**What this task involves**
Copy out the lines of the listing below, from the line holding "Screen dimensions: 1200x754" through the line holding "tap(22, 156)", both included, with no changes.

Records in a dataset
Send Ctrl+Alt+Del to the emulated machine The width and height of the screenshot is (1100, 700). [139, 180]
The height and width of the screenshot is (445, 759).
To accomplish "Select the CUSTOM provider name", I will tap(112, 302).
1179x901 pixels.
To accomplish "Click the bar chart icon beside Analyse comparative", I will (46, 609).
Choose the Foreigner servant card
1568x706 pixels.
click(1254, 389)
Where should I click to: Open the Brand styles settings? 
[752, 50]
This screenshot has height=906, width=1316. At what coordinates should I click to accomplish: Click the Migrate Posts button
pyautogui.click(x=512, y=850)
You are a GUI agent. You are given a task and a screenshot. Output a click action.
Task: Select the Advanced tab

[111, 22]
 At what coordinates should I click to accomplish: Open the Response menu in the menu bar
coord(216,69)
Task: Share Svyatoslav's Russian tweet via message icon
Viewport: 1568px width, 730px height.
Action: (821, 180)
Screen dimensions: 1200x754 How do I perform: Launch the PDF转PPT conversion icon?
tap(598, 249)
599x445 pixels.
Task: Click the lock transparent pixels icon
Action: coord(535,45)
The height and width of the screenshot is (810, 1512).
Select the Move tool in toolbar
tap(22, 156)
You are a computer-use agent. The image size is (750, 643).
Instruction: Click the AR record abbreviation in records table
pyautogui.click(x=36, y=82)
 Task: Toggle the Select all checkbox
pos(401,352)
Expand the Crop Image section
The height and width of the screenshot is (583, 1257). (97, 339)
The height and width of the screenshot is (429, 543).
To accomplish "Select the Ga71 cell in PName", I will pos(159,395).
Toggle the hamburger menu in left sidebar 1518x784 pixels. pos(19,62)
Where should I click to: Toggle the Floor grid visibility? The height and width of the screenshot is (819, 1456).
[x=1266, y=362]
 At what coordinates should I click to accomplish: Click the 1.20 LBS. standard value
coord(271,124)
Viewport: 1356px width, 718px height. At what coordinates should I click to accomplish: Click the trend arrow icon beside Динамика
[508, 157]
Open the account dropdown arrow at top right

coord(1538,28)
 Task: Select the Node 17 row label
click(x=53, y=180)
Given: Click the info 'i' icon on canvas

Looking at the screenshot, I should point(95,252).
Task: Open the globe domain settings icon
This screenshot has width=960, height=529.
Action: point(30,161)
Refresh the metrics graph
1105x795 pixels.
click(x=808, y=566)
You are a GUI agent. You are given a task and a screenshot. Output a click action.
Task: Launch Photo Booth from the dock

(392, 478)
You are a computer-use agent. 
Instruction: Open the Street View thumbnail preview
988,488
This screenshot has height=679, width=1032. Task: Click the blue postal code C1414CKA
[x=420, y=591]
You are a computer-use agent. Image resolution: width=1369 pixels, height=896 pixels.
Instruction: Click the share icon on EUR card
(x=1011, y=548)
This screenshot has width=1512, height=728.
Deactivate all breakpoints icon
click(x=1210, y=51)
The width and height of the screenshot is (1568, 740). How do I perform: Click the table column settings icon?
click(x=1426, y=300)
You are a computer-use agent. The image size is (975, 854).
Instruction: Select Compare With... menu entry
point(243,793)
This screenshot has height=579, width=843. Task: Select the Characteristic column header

**Output for this exercise**
Screen dimensions: 1200x754 How do I perform: Launch the PDF转PPT conversion icon?
tap(598, 249)
599x445 pixels.
Task: Click the lock transparent pixels icon
Action: coord(535,45)
The height and width of the screenshot is (810, 1512).
Select the Move tool in toolbar
tap(22, 156)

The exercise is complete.